1996年6月から翌年5月までの間に全国10施設において尿路感染症と診断された患者から分離された菌株を供試し, それらの患者背景について性別・年齢別と感染症, 年齢別感染症別菌分離頻度, 感染症と菌種, 抗菌薬投与時期別の菌と感染症, 因子・手術の有無別の菌と感染症などにつき検討した。
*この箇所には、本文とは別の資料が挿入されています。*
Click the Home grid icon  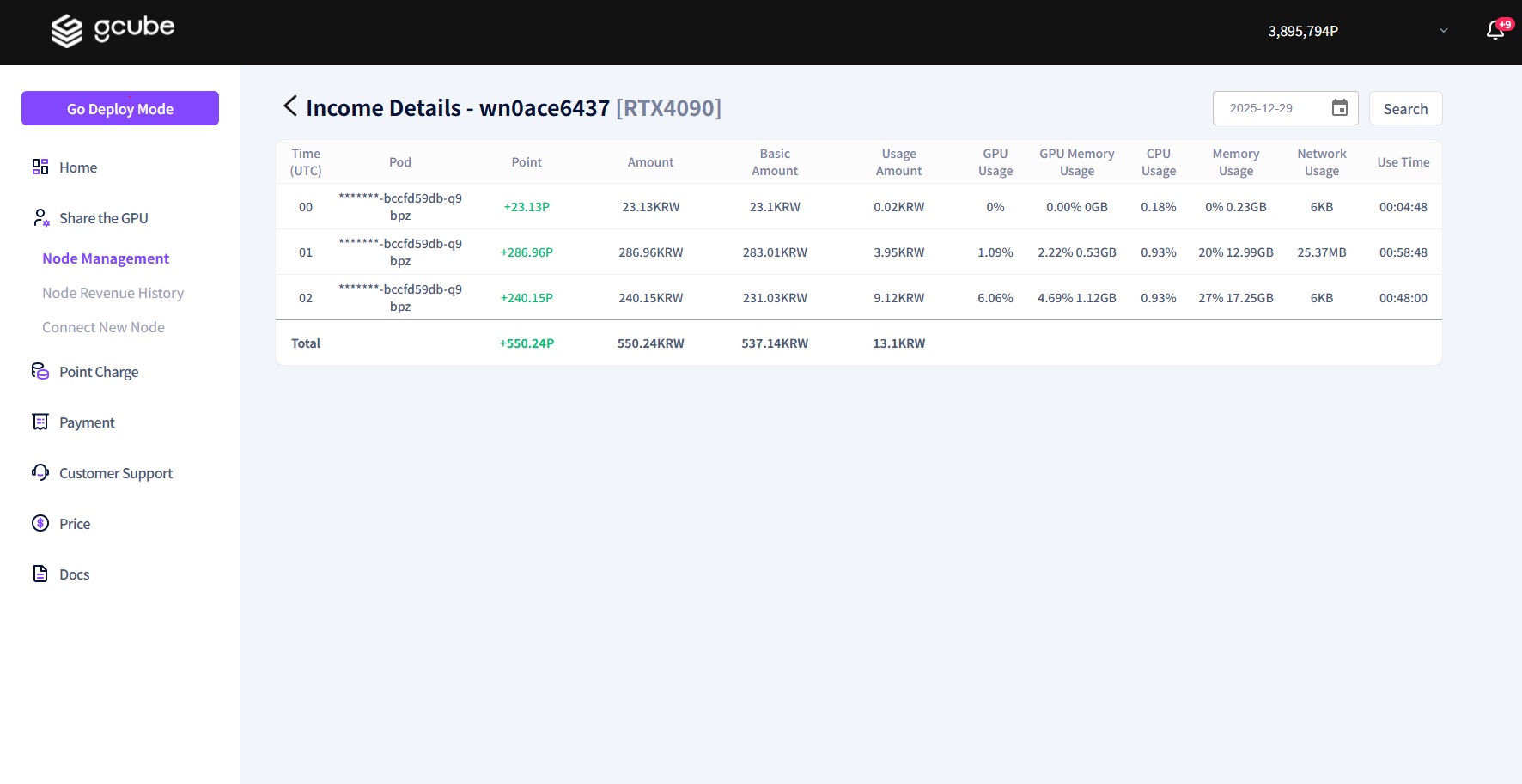(x=40, y=167)
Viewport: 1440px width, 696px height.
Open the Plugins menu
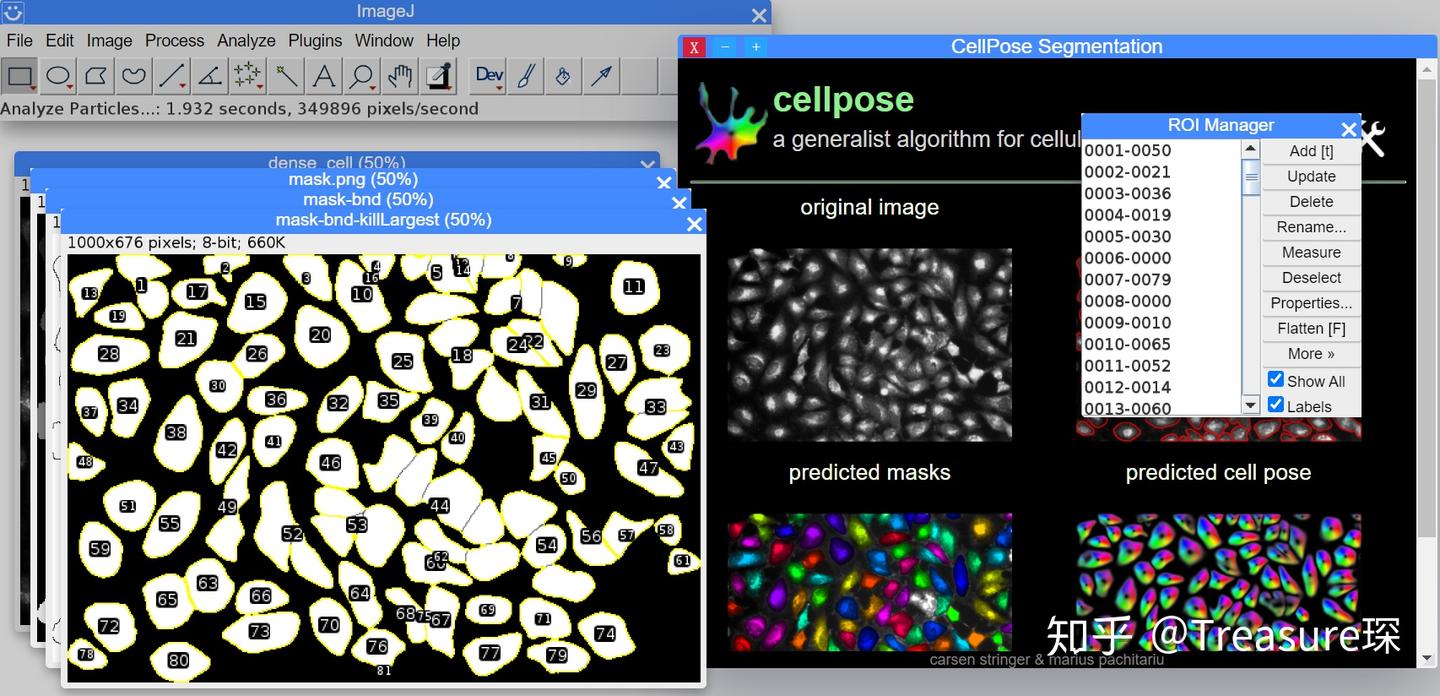(315, 40)
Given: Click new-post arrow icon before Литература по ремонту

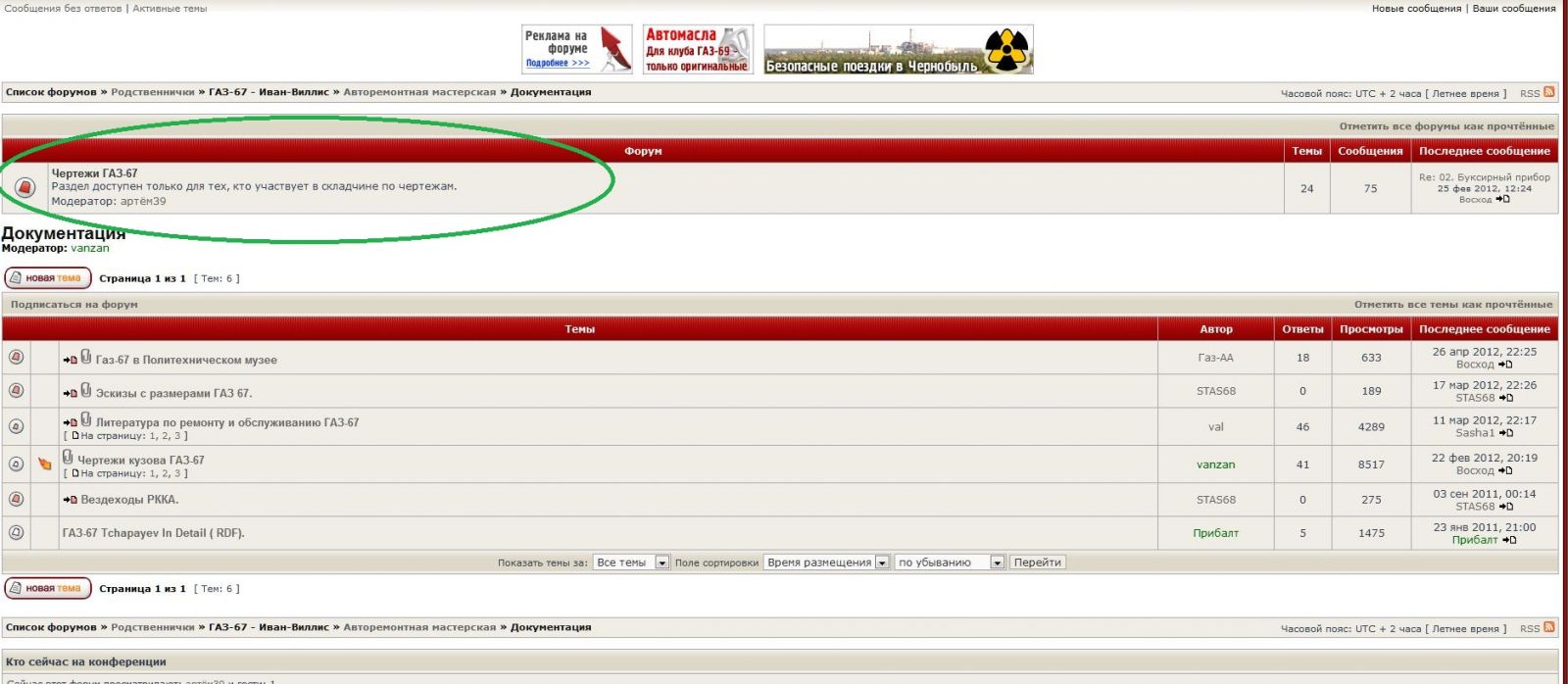Looking at the screenshot, I should point(70,422).
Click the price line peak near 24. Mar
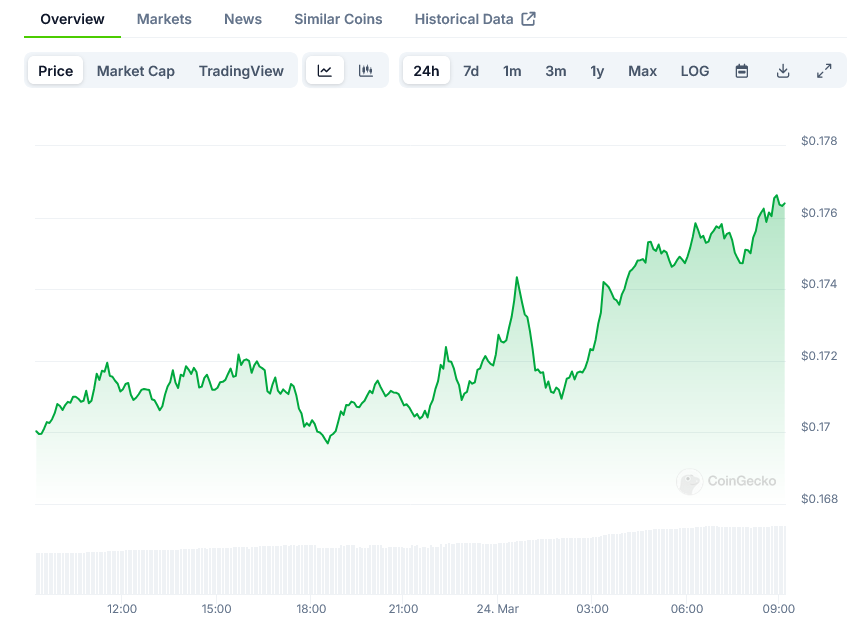 click(516, 278)
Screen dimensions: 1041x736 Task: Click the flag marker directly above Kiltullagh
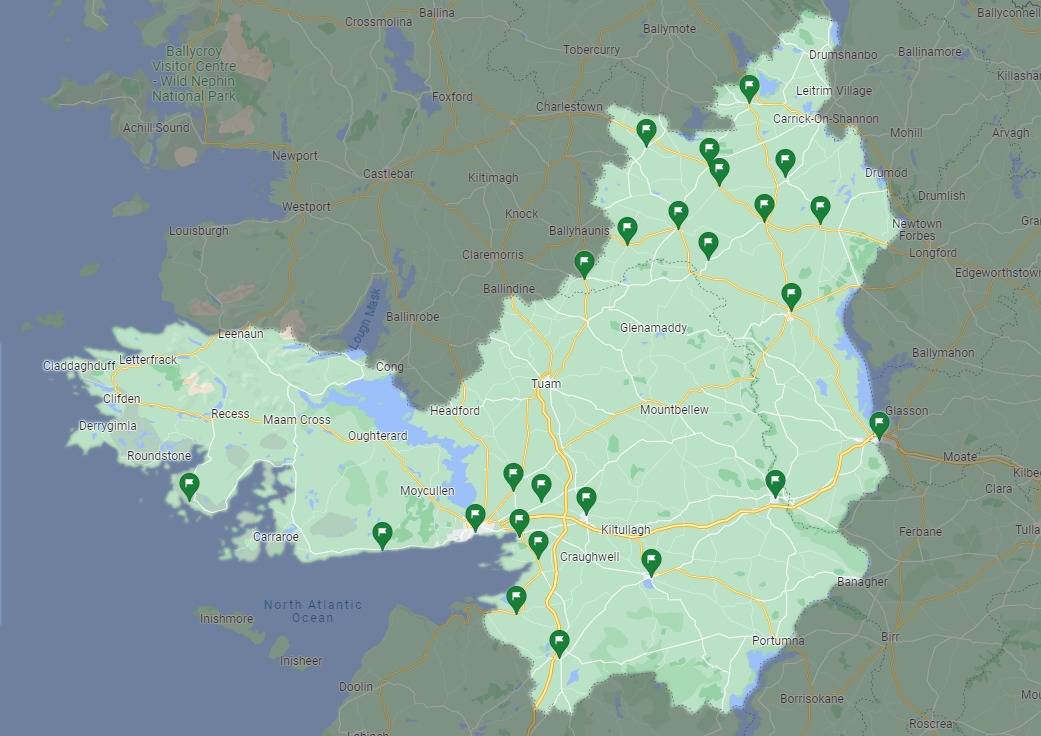pos(587,499)
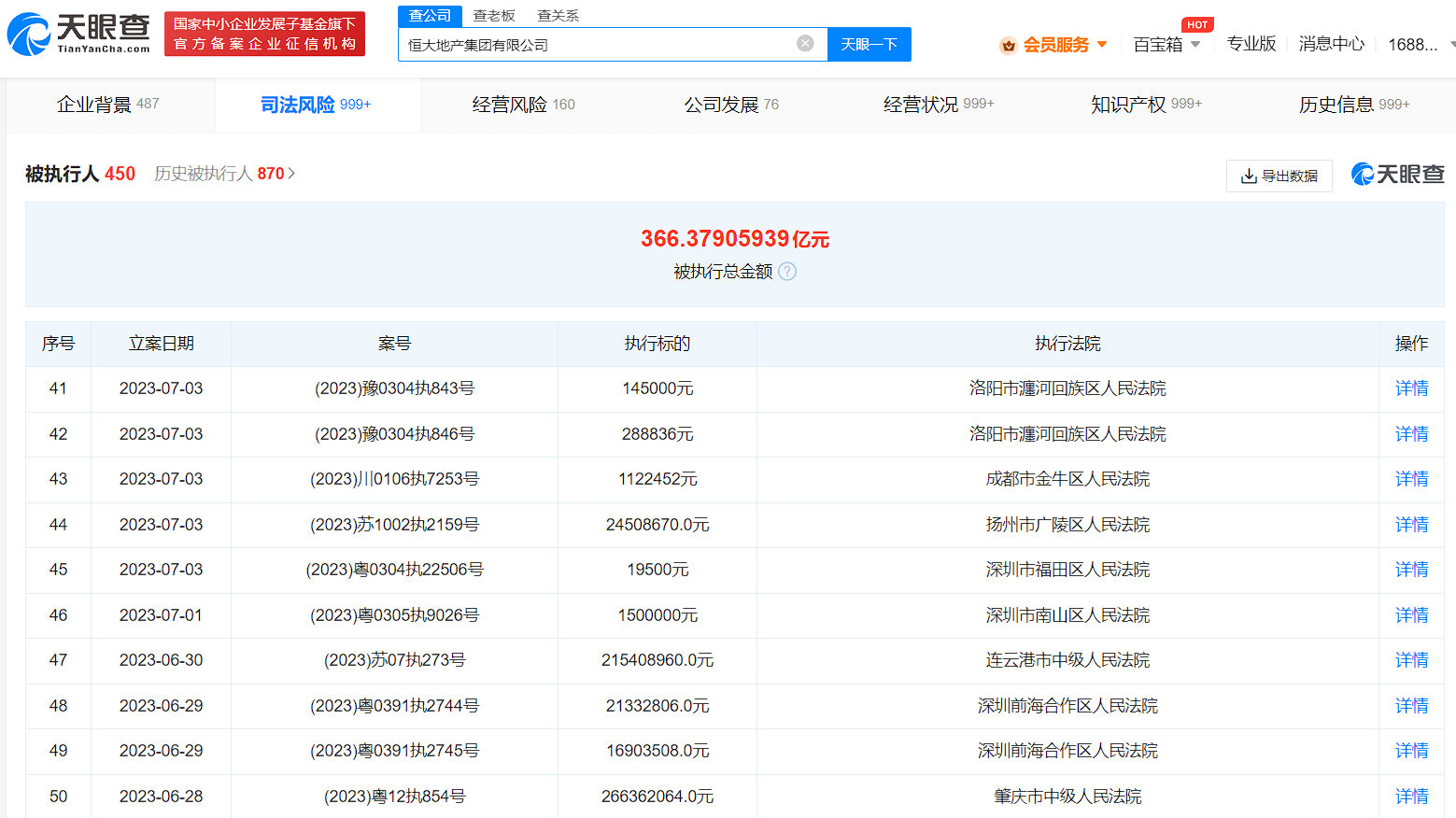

年齢と性及び感染症の関連についてみると, 男性の症例は40歳以降で年齢と共に増加し, 感染症については複雑性尿路感染症の割合が増加した。女性では加齢による症例の増加はなかったが, 複雑性尿路感染症の占ある割合が増加するのは男性と同様であった。女性について50歳以上が占める割合を経年的にみると, 60歳以上の各年齢層でやや増加傾向がみられた。年齢別・感染症別の菌分布は単純性及びカテーテル非留置複雑性尿路感染症で似ており,
Escherichia coliと
Enterococcus faecalisの分離頻度が高かった。カテーテル留置複雑性尿路感染症では20~49歳の症例では
E. coliが最も多く分離されたが, 50歳以上では
Pseudomonas aeruginosaの分離頻度が最も高かった。また
Klebsiella spp.の分離頻度は感染症に関係なく年齢と共に増加する傾向にあった。感染症と菌分布及び抗菌薬投与前後の感染症別菌分布をみると, P.aeruginosaは感染症が複雑になるに従い, また抗菌薬投与後の症例で分離頻度が高く, 逆に
E. coliは感染症が単純な方で, また抗菌薬投与前の症例で分離頻度が高かった。分離菌を因子・手術の有無別, 感染症別にみると, 単純性及びカテーテル非留置複雑性尿路感染症では
E. faecolisは無で多く分離され,
E. faecalisは有で多く分離された。カテーテル留置複雑性尿路感染症では
E. coli及び他の感染症に比べ分離頻度の高い
P.aeruginosaは有で多く分離され,
Enterobacter spp.は無で多く分離された。